Buffett n’était pas seul dans sa position. De nombreux analystes et experts ont regardé l’événement d’Apple il y a deux semaines avec perplexité. En surface, il semblait qu’Apple avait simplement annoncé de nouveaux services générateurs de revenus pour fournir encore plus de contenu à sa base d’utilisateurs.

  • Vous ne lisez pas assez de magazines ou de nouvelles ? Abonnez-vous à Apple News+ et recevez 650 dollars de magazines par mois pour seulement 10 dollars par mois.

  • Vous ne jouez pas à assez de jeux iOS ? Payez pour Apple Arcade et jouez à 100 jeux sans contenu bloqué derrière des achats in-app.

  • Vous ne regardez pas assez de contenu vidéo ? Utilisez l’application Apple TV et regardez les vidéos de vos sources préférées ainsi qu’une toute nouvelle ardoise de contenu vidéo avec Apple TV+.

Certains sont restés perplexes quant à la manière dont Apple pourrait concurrencer Netflix en annonçant simplement une poignée d’émissions originales. Une telle question démontrait une mauvaise lecture complète de ce qu’Apple avait réellement annoncé sur scène.

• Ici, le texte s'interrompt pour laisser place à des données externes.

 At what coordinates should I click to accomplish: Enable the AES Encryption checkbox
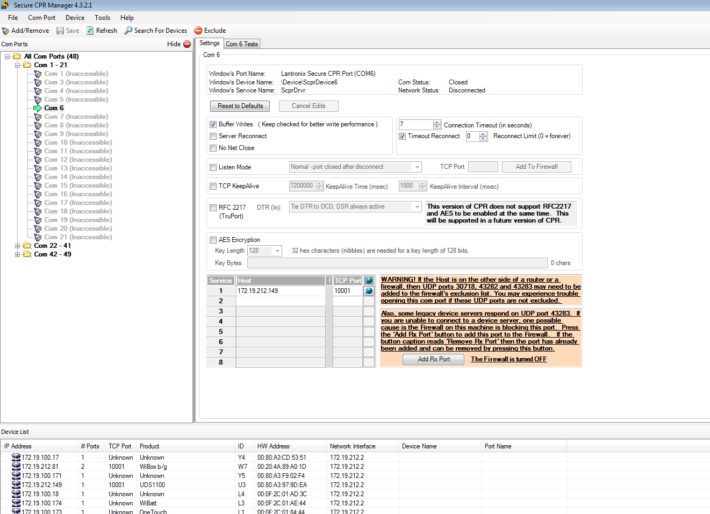(x=213, y=240)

Curation pour le décontracté

Au lieu de simplement annoncer des services pour consommer plus de contenu, Apple a dévoilé une stratégie de curation de contenu pour sa base d’utilisateurs d’un milliard de personnes. Cette curation implique tout, de la sélection des articles d’actualité et des jeux iOS que les utilisateurs d’Apple pourraient apprécier à la prise d’un rôle actif dans la protection des habitudes de consommation de contenu des utilisateurs en termes de confidentialité et de sécurité.

Une façon de décrire cette stratégie révisée est la curation pour les occasionnels.

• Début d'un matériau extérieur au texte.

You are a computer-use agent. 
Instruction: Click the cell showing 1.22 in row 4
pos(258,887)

  • Apple Arcade fait appel au joueur occasionnel qui peut être intéressé à jouer quelques minutes d’un jeu iOS ici ou là. Un tel utilisateur apprécie la curation d’Apple en termes de sélection de ce qui sera une gamme toujours fraîche d’environ 100 titres.

  • Apple News+ s’adresse au lecteur de magazine occasionnel qui peut ne pas être intéressé par un abonnement à un magazine particulier, mais qui aime lire un article ici ou là. Un tel utilisateur apprécie la curation d’Apple en termes de sélection d’articles parmi des centaines de magazines.

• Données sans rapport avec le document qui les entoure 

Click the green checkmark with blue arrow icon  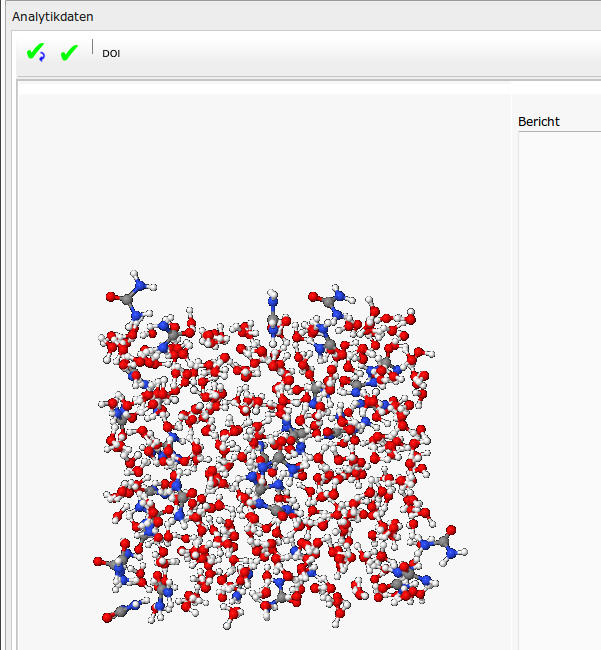(36, 52)
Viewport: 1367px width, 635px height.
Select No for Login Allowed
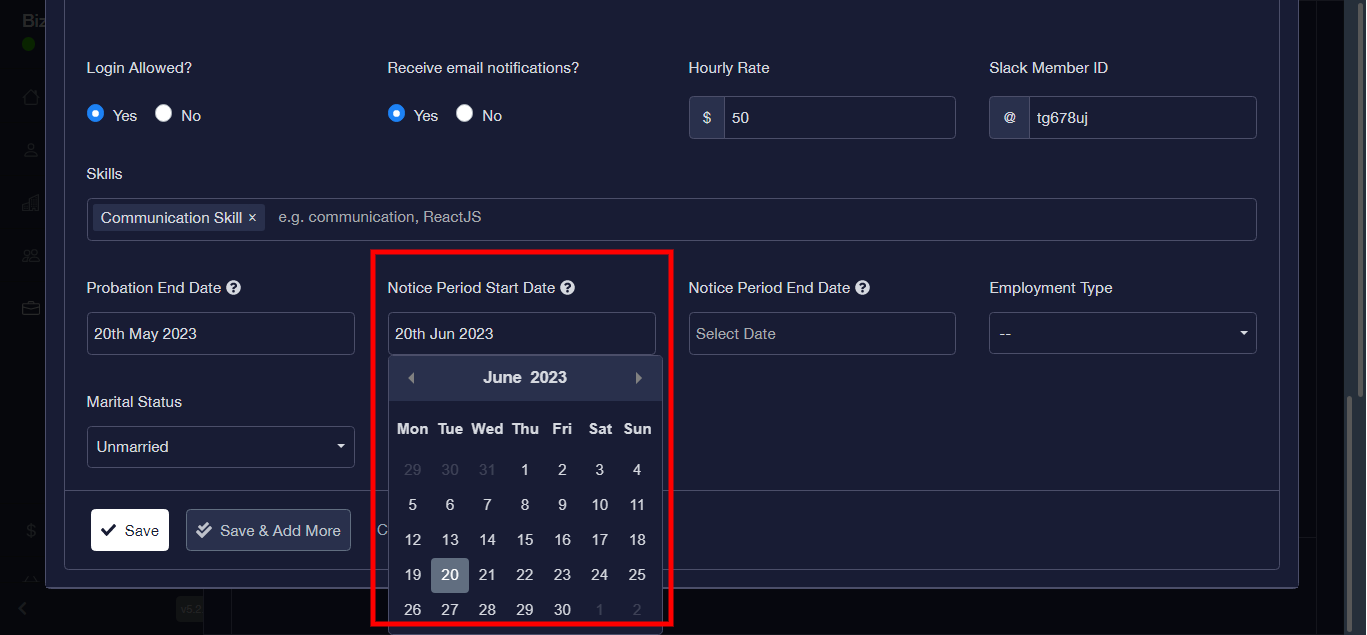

Ceci laisse la question : Pourquoi Apple se lance dans le contenu vidéo original ? Apple aurait pu curater le contenu vidéo de tiers pour ceux qui recherchent une poignée d’émissions et de films intéressants.

Stratégie TV+

Avant l’événement d’Apple la semaine dernière, je pensais qu’Apple positionnerait le contenu vidéo original comme un moyen d’inciter les gens à passer du temps dans l’app Apple TV. Plus de temps passé dans l’application Apple TV signifierait probablement aussi plus de forfaits vidéo de tiers auxquels on s’abonnerait directement dans l’application. Cependant, la gamme de contenu original très délibérée d’Apple, y compris les partenariats avec Steven Spielberg et Oprah, m’a fait comprendre que la stratégie vidéo de contenu original d’Apple se résume à quelque chose de plus.